### Stored records:
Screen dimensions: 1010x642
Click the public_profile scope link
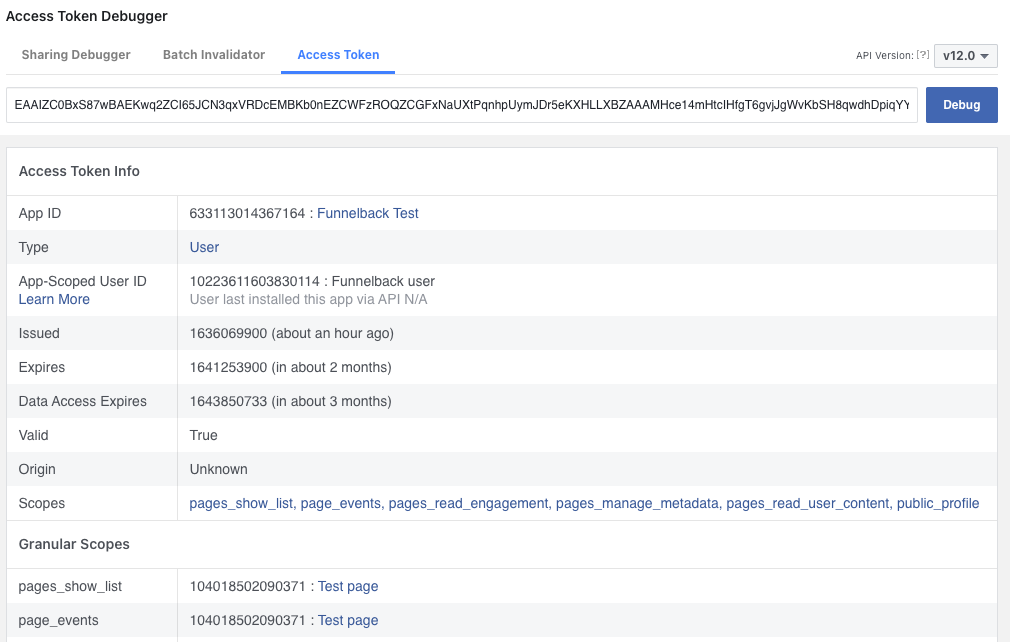pyautogui.click(x=936, y=503)
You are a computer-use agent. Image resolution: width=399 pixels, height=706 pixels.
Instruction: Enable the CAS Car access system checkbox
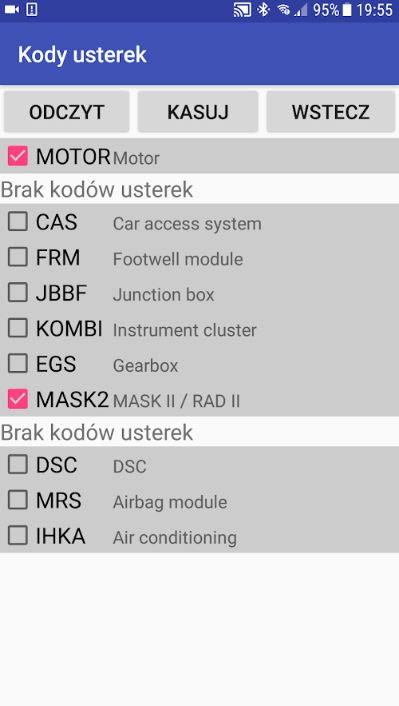coord(18,222)

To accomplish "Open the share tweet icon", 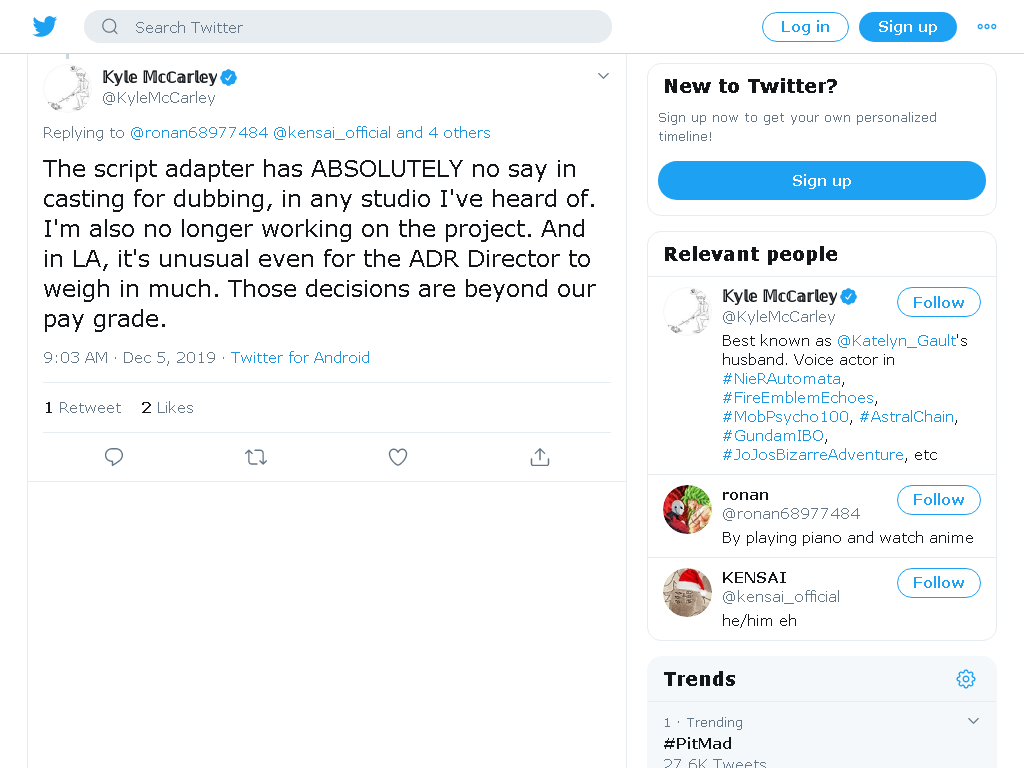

### To do:
In your reply, please set down exactly the lines from the one containing "You are a computer-use" through the end of the records, with the pictures left out.

### Solution below:
You are a computer-use agent. Image resolution: width=399 pixels, height=706 pixels.
Instruction: Enable the CAS Car access system checkbox
coord(18,222)

To accomplish "Open the share tweet icon", 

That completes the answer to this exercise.